= EXERCISE OBJECTIVE =
Extract every line between the one with "Наши клиенты (339, 690)" and the end of the entries, both included, word for word and free of pictures.

= INFORMATION SHOWN =

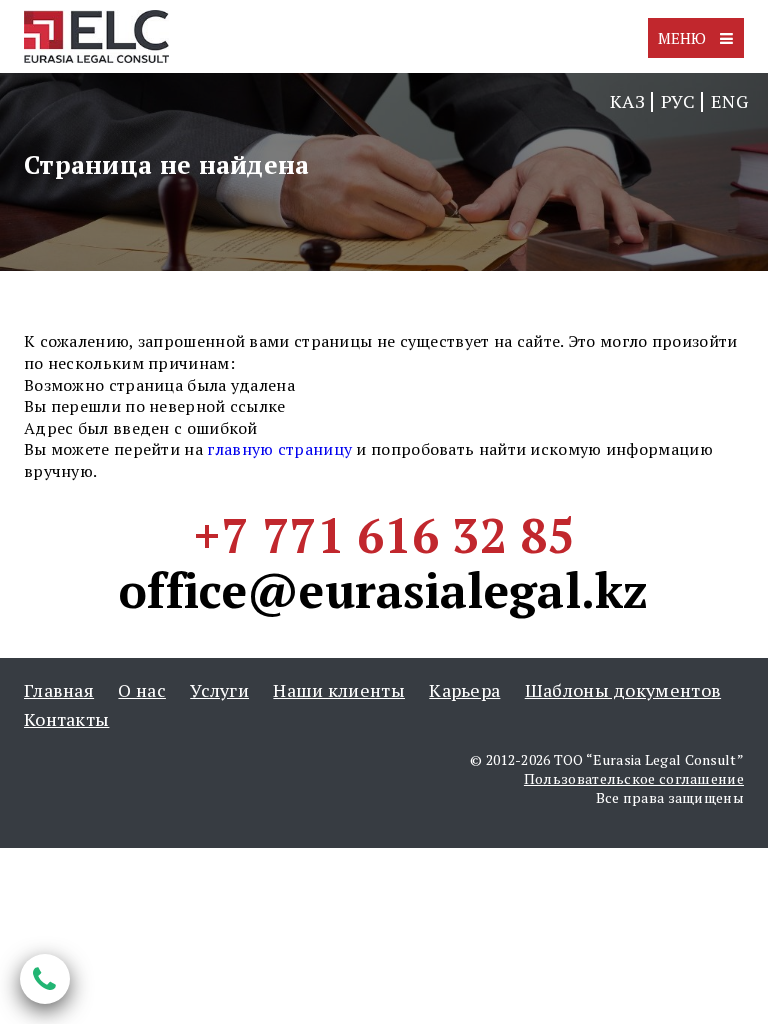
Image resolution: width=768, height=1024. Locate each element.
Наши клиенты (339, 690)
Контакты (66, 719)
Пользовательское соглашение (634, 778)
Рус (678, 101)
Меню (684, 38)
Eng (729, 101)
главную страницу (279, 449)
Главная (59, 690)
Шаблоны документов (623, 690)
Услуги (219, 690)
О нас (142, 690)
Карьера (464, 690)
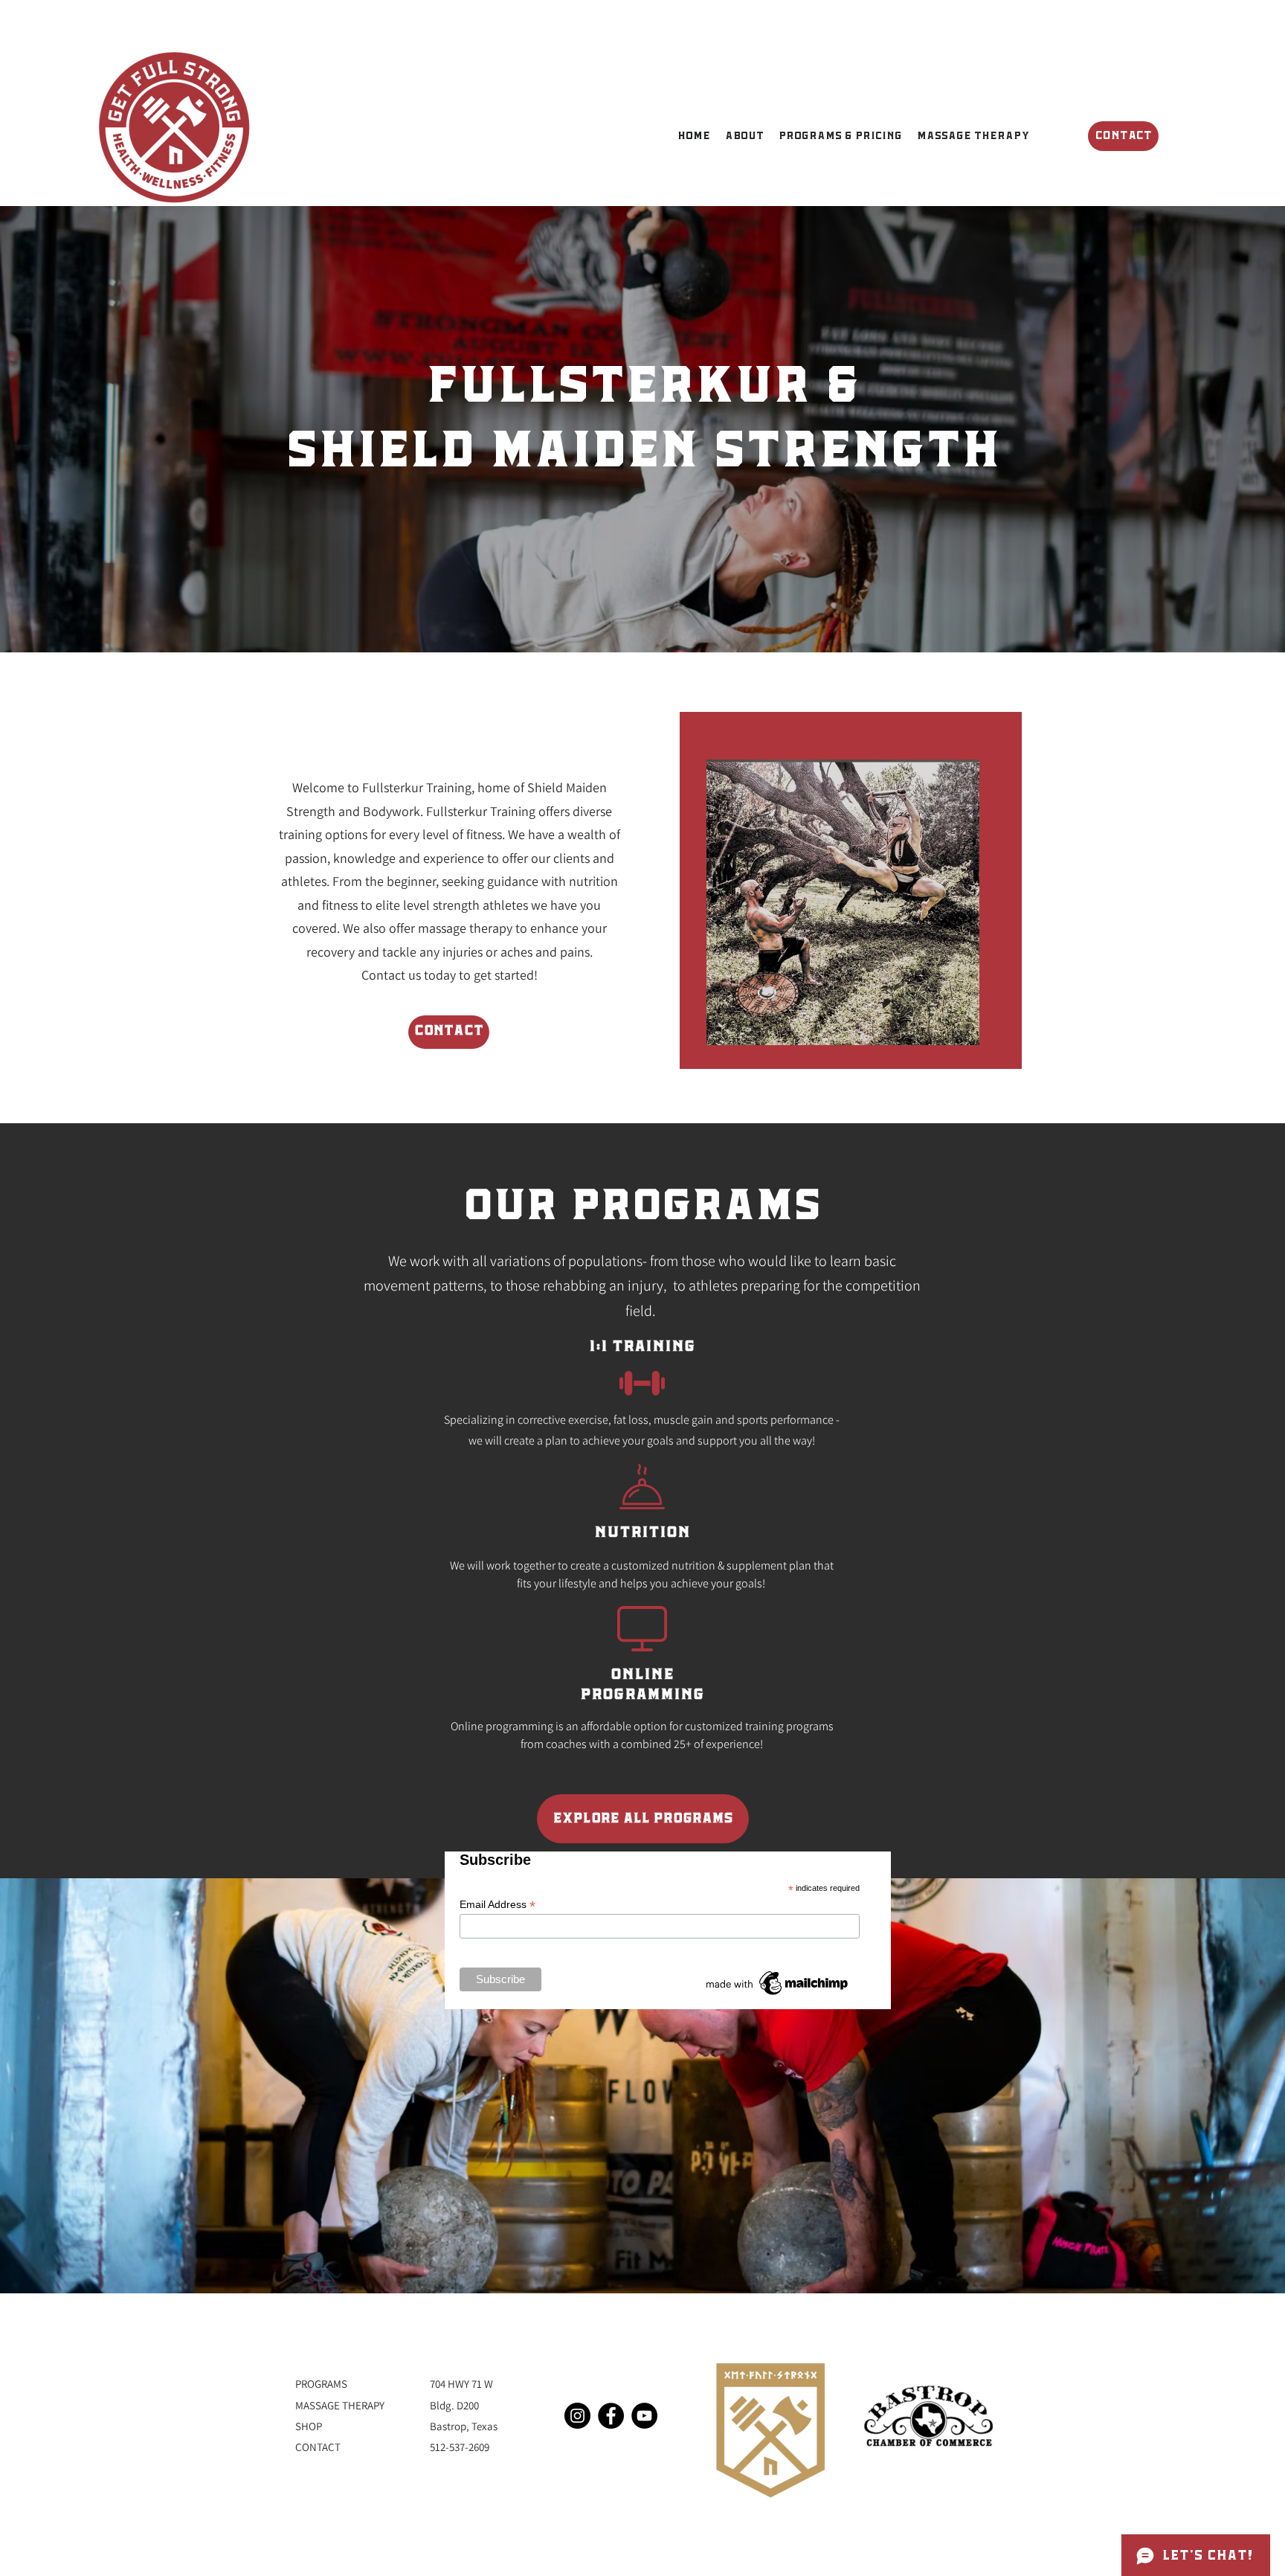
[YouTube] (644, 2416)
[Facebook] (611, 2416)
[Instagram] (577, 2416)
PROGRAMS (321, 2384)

= EXERCISE RESPONSE =
Наши клиенты (339, 690)
Контакты (66, 719)
Пользовательское соглашение (634, 778)
Рус (678, 101)
Меню (684, 38)
Eng (729, 101)
главную страницу (279, 449)
Главная (59, 690)
Шаблоны документов (623, 690)
Услуги (219, 690)
О нас (142, 690)
Карьера (464, 690)
[YouTube] (644, 2416)
[Facebook] (611, 2416)
[Instagram] (577, 2416)
PROGRAMS (321, 2384)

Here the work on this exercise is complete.